When the string "will" appears in a line of the records, show the whole line.

Stored items
Segment Open

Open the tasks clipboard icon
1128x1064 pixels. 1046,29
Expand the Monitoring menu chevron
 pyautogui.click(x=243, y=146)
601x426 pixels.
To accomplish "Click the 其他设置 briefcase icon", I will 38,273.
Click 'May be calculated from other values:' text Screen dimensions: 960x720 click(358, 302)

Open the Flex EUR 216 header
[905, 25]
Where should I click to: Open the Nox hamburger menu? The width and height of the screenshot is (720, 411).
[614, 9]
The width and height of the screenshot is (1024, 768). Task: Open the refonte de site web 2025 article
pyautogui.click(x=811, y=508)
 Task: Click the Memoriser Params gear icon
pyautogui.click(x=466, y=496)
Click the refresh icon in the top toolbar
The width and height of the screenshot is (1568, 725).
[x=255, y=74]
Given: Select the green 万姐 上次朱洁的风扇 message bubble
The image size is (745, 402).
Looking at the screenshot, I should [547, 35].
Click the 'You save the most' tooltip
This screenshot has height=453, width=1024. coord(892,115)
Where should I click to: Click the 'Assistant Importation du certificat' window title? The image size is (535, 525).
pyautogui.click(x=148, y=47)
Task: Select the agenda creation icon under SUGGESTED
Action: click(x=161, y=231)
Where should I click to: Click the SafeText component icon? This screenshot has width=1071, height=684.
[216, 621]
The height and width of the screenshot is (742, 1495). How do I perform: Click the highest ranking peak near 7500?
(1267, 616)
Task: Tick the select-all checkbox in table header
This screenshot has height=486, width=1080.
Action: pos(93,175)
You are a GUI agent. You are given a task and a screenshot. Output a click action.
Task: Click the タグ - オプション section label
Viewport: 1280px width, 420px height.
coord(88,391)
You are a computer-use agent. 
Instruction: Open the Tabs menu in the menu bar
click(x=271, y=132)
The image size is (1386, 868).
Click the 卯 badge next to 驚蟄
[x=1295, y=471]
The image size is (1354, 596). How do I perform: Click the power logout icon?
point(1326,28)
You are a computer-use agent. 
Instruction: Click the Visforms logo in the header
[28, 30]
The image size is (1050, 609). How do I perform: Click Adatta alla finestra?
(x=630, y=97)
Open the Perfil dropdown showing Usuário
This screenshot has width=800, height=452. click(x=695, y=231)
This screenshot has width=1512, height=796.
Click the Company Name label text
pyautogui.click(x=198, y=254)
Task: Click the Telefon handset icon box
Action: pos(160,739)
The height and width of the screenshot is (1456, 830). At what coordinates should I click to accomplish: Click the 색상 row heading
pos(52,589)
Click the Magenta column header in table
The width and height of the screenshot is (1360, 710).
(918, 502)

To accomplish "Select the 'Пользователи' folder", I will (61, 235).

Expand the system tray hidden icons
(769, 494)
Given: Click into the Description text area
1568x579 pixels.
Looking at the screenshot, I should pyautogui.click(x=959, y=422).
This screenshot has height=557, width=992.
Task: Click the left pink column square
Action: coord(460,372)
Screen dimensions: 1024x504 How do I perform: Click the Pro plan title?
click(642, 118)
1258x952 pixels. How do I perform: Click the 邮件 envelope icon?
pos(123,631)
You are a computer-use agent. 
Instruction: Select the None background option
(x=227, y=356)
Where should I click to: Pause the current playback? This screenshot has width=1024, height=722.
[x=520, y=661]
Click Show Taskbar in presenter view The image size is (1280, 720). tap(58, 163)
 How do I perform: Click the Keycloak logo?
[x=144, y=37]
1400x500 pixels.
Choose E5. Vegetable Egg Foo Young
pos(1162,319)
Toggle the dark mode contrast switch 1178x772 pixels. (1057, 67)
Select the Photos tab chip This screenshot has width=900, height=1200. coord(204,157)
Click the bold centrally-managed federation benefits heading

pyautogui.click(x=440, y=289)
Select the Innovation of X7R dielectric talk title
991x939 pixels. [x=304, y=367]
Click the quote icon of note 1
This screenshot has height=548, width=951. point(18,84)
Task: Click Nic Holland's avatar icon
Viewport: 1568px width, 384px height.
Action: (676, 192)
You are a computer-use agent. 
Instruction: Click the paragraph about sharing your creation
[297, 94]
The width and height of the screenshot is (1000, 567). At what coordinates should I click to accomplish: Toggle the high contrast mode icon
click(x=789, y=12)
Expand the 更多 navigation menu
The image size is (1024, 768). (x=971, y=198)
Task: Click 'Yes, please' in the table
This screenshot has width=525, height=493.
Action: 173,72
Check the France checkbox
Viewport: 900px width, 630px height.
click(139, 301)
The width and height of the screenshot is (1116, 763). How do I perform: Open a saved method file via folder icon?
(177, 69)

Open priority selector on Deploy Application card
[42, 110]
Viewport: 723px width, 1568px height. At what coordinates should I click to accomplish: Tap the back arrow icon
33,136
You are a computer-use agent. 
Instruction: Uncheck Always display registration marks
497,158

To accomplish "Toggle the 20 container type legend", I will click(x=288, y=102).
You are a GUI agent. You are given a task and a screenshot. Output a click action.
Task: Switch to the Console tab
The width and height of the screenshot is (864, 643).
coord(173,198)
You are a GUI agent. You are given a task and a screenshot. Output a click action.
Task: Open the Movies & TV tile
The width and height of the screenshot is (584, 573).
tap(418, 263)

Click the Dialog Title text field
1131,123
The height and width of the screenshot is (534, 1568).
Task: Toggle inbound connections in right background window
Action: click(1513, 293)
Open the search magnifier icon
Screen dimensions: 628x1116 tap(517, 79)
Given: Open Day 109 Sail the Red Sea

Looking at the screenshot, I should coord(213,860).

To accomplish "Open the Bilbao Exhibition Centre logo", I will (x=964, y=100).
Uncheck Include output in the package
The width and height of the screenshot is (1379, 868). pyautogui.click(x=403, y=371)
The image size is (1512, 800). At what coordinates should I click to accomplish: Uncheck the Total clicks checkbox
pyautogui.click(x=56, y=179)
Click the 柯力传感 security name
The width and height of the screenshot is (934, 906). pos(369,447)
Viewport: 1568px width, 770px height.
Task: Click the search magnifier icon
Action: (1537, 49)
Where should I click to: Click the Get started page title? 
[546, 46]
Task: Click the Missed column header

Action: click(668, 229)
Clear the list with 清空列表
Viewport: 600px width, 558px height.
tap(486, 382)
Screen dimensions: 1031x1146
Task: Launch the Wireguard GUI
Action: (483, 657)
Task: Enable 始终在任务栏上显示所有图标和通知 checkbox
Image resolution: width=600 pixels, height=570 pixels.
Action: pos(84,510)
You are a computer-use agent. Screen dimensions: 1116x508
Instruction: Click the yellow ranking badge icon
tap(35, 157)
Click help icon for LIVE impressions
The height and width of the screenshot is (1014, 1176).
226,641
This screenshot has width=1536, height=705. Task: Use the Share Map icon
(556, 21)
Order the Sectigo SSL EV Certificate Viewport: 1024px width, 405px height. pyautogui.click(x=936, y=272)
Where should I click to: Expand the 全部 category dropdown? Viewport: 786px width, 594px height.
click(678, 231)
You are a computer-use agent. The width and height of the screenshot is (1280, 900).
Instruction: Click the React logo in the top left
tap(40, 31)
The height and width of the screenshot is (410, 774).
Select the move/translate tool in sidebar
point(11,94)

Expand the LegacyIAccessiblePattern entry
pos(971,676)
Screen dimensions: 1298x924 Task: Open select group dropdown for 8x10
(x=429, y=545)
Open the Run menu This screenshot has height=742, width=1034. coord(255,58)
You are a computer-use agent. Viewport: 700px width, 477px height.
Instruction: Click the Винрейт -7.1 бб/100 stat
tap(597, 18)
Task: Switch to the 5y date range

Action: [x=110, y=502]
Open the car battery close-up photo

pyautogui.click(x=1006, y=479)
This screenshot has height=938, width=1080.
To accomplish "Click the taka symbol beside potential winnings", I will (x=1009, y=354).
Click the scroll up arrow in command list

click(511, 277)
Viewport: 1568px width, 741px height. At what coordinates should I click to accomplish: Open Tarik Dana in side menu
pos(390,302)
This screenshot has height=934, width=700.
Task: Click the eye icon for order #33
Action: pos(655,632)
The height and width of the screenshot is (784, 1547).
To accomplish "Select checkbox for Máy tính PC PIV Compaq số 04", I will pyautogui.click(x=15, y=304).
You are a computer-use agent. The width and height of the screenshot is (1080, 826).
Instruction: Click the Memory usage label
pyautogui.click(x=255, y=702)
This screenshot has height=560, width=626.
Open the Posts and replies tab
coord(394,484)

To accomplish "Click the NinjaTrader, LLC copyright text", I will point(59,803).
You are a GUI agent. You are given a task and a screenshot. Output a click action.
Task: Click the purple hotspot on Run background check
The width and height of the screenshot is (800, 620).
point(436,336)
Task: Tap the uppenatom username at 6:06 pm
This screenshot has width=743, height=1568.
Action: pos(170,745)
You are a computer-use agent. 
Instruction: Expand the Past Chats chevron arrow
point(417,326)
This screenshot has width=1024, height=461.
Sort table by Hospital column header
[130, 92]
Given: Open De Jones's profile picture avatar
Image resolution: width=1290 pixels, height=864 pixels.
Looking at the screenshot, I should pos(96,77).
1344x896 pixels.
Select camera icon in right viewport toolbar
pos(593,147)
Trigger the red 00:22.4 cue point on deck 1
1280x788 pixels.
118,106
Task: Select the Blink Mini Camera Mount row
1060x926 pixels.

Segment Closed

▸ Exercise response
To accomplish "Click the 其他设置 briefcase icon", I will 38,273.
To accomplish "Select the 'Пользователи' folder", I will (61, 235).
To accomplish "Toggle the 20 container type legend", I will click(x=288, y=102).
To accomplish "Open the Bilbao Exhibition Centre logo", I will (x=964, y=100).
To accomplish "Click the taka symbol beside potential winnings", I will (x=1009, y=354).
To accomplish "Select checkbox for Máy tính PC PIV Compaq số 04", I will pyautogui.click(x=15, y=304).
To accomplish "Click the NinjaTrader, LLC copyright text", I will point(59,803).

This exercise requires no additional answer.